Explaining the Housing Market via Footwear

What the shoe industry can teach us about the housing crisis.

2 minute read

January 3, 2024, 6:00 AM PST

By Diana Ionescu @aworkoffiction


Wall of colorful sneakers for sale at a shoe store.

JackF / Adobe Stock

In an excerpt from their upcoming book, Escaping the Housing Trap: The Strong Towns Response to the Housing Crisis, Charles Marohn and Daniel Herriges claim that “If We Made Shoes Like We Make Housing, People Would Go Barefoot.”

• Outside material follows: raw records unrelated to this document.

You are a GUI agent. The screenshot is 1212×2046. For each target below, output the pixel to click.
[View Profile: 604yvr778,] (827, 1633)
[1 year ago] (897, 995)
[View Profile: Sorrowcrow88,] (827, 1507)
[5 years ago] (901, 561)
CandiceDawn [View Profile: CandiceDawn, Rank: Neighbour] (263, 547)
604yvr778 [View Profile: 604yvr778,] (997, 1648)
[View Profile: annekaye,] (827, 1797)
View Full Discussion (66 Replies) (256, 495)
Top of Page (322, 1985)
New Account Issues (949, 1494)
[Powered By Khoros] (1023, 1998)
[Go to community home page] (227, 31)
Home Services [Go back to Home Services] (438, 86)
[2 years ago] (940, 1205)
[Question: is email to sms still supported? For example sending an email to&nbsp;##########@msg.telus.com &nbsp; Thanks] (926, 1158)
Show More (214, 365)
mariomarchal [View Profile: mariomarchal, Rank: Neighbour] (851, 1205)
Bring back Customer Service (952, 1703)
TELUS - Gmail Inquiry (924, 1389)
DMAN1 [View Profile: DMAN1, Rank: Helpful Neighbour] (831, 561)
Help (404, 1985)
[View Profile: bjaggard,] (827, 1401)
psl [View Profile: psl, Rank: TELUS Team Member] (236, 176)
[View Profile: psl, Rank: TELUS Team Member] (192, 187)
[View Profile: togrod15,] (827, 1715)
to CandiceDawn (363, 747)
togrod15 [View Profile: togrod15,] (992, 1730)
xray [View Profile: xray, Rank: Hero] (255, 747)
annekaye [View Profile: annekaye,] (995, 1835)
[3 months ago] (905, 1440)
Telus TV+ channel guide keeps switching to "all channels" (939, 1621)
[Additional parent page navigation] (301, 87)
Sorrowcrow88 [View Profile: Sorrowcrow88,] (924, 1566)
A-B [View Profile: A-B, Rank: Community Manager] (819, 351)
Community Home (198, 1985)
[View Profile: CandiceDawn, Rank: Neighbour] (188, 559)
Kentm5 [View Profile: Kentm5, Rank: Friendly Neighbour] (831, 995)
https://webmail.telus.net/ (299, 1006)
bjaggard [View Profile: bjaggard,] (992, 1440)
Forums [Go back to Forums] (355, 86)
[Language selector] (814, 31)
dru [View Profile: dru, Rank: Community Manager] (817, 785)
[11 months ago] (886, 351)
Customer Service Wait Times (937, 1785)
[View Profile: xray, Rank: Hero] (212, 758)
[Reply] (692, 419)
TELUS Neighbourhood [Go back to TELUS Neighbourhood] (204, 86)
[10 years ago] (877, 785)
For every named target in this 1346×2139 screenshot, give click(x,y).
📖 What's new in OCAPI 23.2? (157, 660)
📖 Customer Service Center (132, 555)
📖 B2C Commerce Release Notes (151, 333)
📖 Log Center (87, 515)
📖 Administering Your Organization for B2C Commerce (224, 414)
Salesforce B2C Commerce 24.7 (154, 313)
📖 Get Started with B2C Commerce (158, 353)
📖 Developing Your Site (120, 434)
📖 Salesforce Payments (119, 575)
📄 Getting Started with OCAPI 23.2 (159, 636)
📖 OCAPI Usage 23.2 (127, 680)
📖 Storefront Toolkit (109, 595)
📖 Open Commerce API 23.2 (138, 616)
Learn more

To illustrate their point, the authors write, “Imagine a shoe market that produces only two kinds of shoes: a high-end loafer and an elite-brand tennis shoe.” Companies and governments incentivize the production of just two types of shoe, and “Local permitting restricts the number of shoes that can be made. Rising prices have bloated supply chains, making everything more expensive. The extensive web of public and private capital vested in producing high-end loafers and elite-brand tennis shoes stifles innovation.”

In this world, “Lots of people who want shoes can’t get them. They go barefoot. Those who can buy shoes feel financially squeezed. Price increases are normalized, even expected. Many people are desperate to get any pair of shoes.”

This scenario seems unrealistic—for shoes. “Yet our present housing crisis, which seems normal to us, would be absurd to anyone living a century ago. In the context of millennia of human development, we are the first culture to find ourselves with a chronic shortage of housing.”

For the authors, the answer is clear: “We wiped out the starter rung on the ladder. We need a housing market that produces penny loafers again.”